▶ WHAT TO DO
In two sentences, what does the document extract on millennial doctrine and the Church of Rome argue?

▶ DOCUMENT EXTRACT
-.-.-
Chillingworth - of whom Professor Bush declares "Certainly there are few persons more competent to pronounce on the fact - makes a strong argument against the Church of Rome, in its refusing to accept the millennial doctrine when professing to receive by tradition the pure doctrines of the primitive and apostolic age. He conclusively proves the generality of the doctrine entertained - that for some time it was un-contradicted, that all the Fathers, East and West, held it. He shows that they professed not only to teach it "as doctors but as witnesses." He proves that it was esteemed as an "apostolic tradition" received by persons in personal communication with apostles and elders; that it was regarded as the faith qf orthodox believers. Then, in the light of all is accumulated evidence, he argues that, in this matter at least, the Roman Church "has grossly falsified the creed of antiquity, inasmuch as there is ample evidence that the doctrine of the Chiliasts was actually the Catholic faith of more than one century."
Bowers, in his life of Damasus, takes the same ground, for, after describing the millenarian doctrine and its extent, he remarks, "And yet such a doctrine is now rank heresy in the Church of Rome. But by declaring it such, have they not overset their own system, which places tradition upon a level with the canonical books of the Scripture? Can they allege a more ancient tradition, one more universally received, or equally countenanced by Scripture, in favour of the many traditional articles of faith that they have obtruded upon the world? Papias declares he received the above-mentioned doctrine of those who had learned it immediately of the apostles. If such a tradition is rejected as false, what other has a right to be admitted as true?"
Reasons For The Repression Of Millennial Teaching
It may then be briefly stated as a self-evident fact that the entire spirit and aim of the Papacy is antagonistic to the early church view, being based on coveted ecclesiastical and secular power, on extended Jurisdiction lodged in the hands of a Primate. When Episcopal palaces with their palatial endowments were erected under the fostering care of the Emperors; when the rulers of the church enjoyed the rich vestments, emoluments, and honour of office; when magnificent churches, with altars and walls adorned and enriched by the costly gifts of its devotees, were built all over the Empire; when ambitious men, under the cloak of an established Messianic Kingdom, formed the idea of a universal government; when men addicted to pleasures tasted the enjoyments afforded by rich revenues and the servile honour paid to them by the multitude; when a system was founded which decided that the reign of the saints had already begun - that the Bishop of Rome ruled on earth in Christ's place; that the deliverance from the curse would only be effected in the third heaven; that in the church, as a Kingdom, there was "an aristocracy" to which unhesitating obedience must be rendered; that the prophetical announcements respecting Messiah's Kingdom were fulfilling in Romish predominance, splendour, and wealth; that the rewarding and elevation of saints was not dependent upon the Second Advent, but upon the power lodged in the existing Kingdom, etc., etc. - then it was that Chiliasm, so distasteful and obnoxious to these claims and doctrines, fell beneath the powerful and world-pervading influence exerted against it.
-.-.-
Extracted records
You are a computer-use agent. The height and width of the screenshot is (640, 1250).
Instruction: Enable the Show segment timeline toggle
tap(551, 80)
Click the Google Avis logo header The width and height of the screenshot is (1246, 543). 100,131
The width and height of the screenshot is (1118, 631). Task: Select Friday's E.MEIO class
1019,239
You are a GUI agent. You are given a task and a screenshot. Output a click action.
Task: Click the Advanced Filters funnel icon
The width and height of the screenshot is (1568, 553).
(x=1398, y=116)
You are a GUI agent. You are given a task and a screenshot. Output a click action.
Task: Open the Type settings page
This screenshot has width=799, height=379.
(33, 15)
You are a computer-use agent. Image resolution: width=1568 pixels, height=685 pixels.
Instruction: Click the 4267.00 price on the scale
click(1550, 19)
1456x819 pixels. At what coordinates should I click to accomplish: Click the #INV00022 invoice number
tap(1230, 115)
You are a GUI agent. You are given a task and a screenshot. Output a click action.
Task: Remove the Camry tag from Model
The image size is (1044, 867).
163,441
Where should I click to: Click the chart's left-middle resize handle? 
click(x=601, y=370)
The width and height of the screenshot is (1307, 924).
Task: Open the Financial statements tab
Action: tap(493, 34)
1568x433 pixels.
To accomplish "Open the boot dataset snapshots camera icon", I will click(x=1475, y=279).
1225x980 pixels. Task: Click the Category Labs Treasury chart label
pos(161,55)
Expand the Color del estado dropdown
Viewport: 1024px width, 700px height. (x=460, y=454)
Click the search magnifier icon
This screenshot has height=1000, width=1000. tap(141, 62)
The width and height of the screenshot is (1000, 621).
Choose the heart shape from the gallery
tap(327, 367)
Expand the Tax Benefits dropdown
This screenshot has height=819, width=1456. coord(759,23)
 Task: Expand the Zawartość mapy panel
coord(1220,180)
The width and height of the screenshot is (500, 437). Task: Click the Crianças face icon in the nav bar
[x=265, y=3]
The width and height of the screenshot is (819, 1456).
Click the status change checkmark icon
-.-.-
▶ SOLUTION FOR THIS PROBLEM
Chillingworth and Bowers argue that the Church of Rome, which professes to receive doctrine by tradition, undermines itself by rejecting the millennial doctrine, since all the Fathers once held it and Papias said he received it from those who learned it directly from the apostles. The extract then states that Chiliasm fell because it was obnoxious to a Papacy built on ecclesiastical and secular power, wealth, and the claim that the reign of the saints had already begun under the Bishop of Rome.